Al final de unos de los libro más hermosos que se han escrito nunca, en este caso, Siddhartha, de Hemann Hesse, compañero y amigo Govinda
dejó de ver el rostro de su amigo Siddhartha y vio en vez de él otros rostros, muchos, una hilera enorme, un río de rostros, cientos, miles de caras que llegaban y pasaban, aunque parecieran estar todas allí al mismo tiempo; miles de caras que se transformaban y se renovaban incesantemente y que, sin embargo, eran todas Siddhartha.
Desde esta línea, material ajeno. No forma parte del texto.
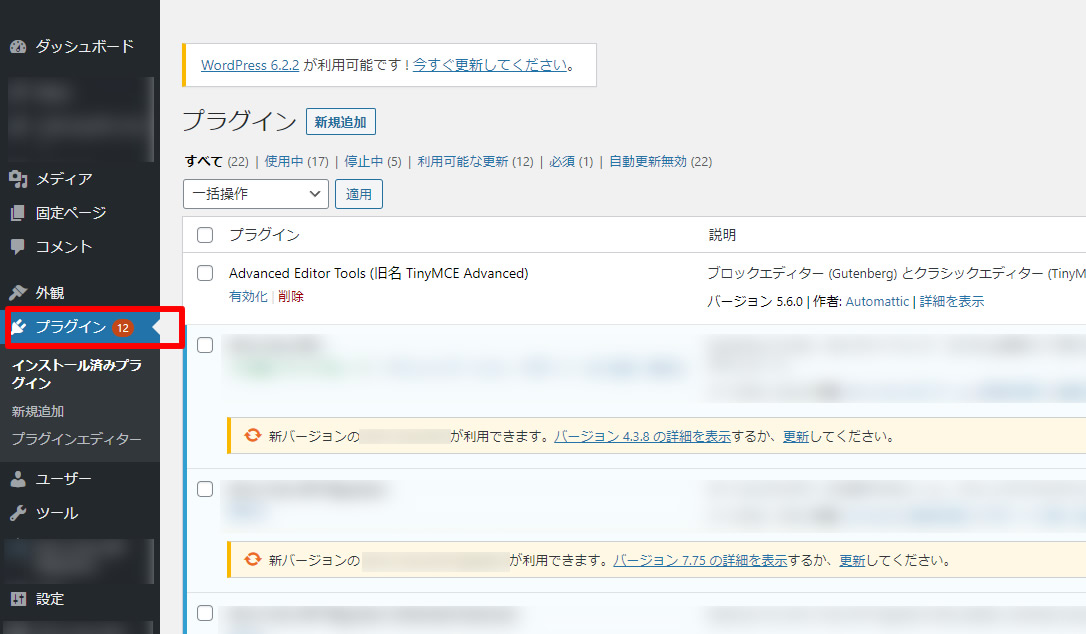This screenshot has width=1086, height=634.
Task: Check the checkbox of the second plugin row
Action: (205, 344)
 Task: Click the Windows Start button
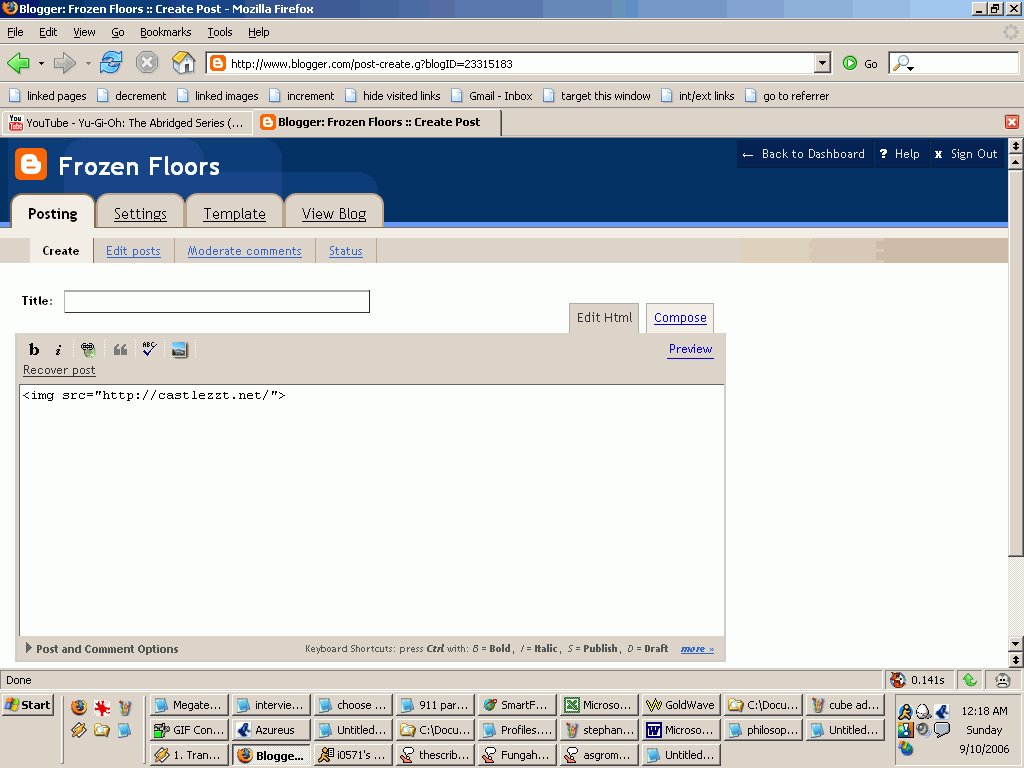[27, 705]
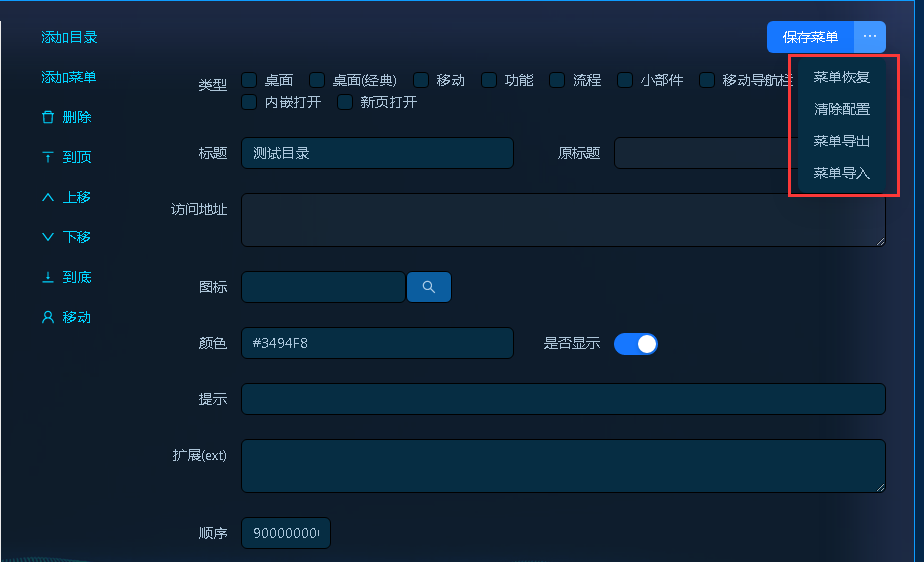Toggle the three-dots menu beside 保存菜单
The width and height of the screenshot is (924, 562).
click(870, 37)
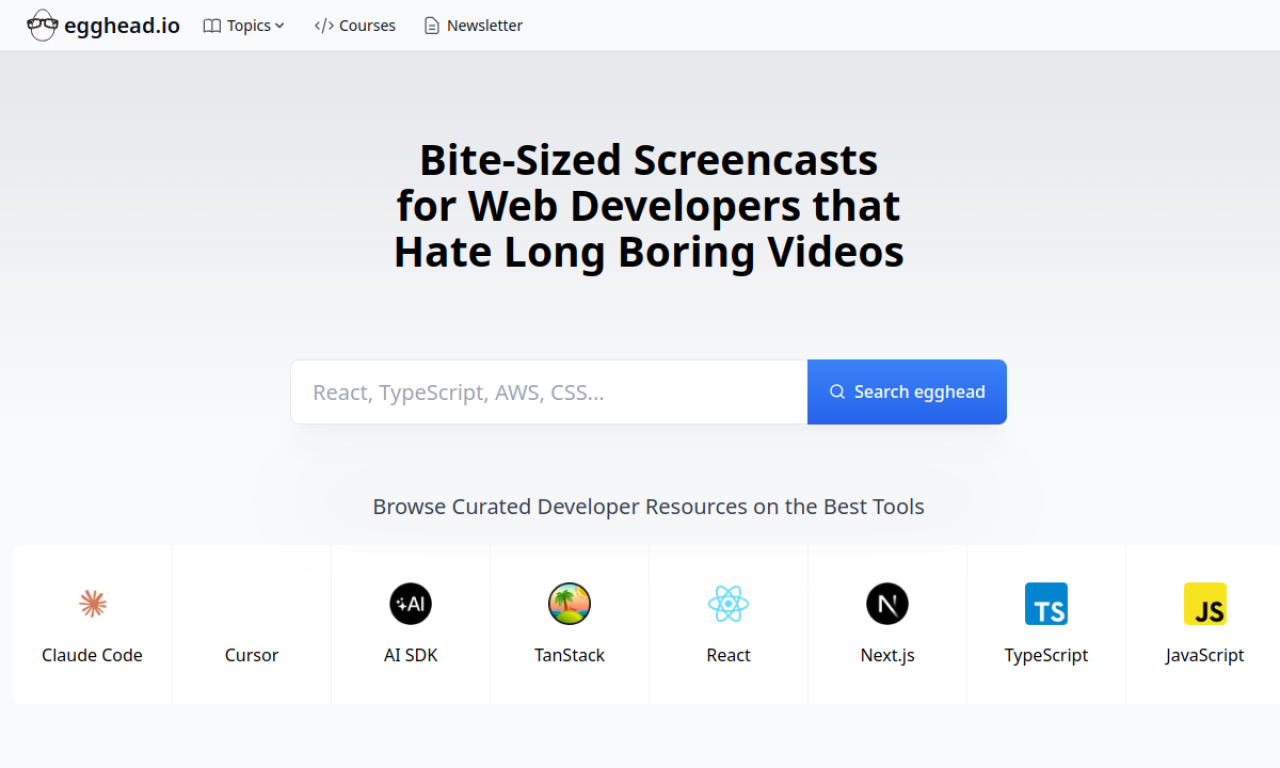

Vio el rostro de un pez, de una carpa con la cara desencajada por un dolor infinito; un pez moribundo con los ojos saltones; vio el rostro de un recién nacido, rojo y surcado de arrugas, contraerse por el llanto; vio el rostro de un asesino, y lo vio hundir un cuchillo en el cuerpo de un hombre; vio en el mismo instante al asesino encadenado ante su verdugo, que le cortó la cabeza de un solo mandoble… (…) vio dioses, vio a Krishna, a Agni; vio todos estos rostros y figuras anudados en mil relaciones recíprocas, ayudándose unos a otros, amándose, odiándose, destruyéndose, volviendo a procrearse; cada cual empeñado en querer morir…(…), pero ninguno moría, todos se transformaban solamente, renacían sin cesar e iban adquiriendo siempre un rostro nuevo.
Sin saber ya si había tiempo, si aquella visión había durado un segundo o cien años, no sabiendo ya si existía Siddhartha, o un Gotama, o un Yo y un Tú, herido en lo más profundo de su ser como por una flecha divina, Govinda permaneció un instante inclinado sobre el impasible rostro de su compañero, que acababa de besar y que acababa de ser escenario de todas esas metamorfosis, de todo el Devenir, de todo el Ser.
El rostro permaneció inmutable una vez que bajo su superficie, volvieron a cerrarse los abismos de la multiplicidad; sonreía tranquilo, sonreía dulce y tiernamente, tal vez con demasiada ironía, exactamente como El había sonreído, el Sublime.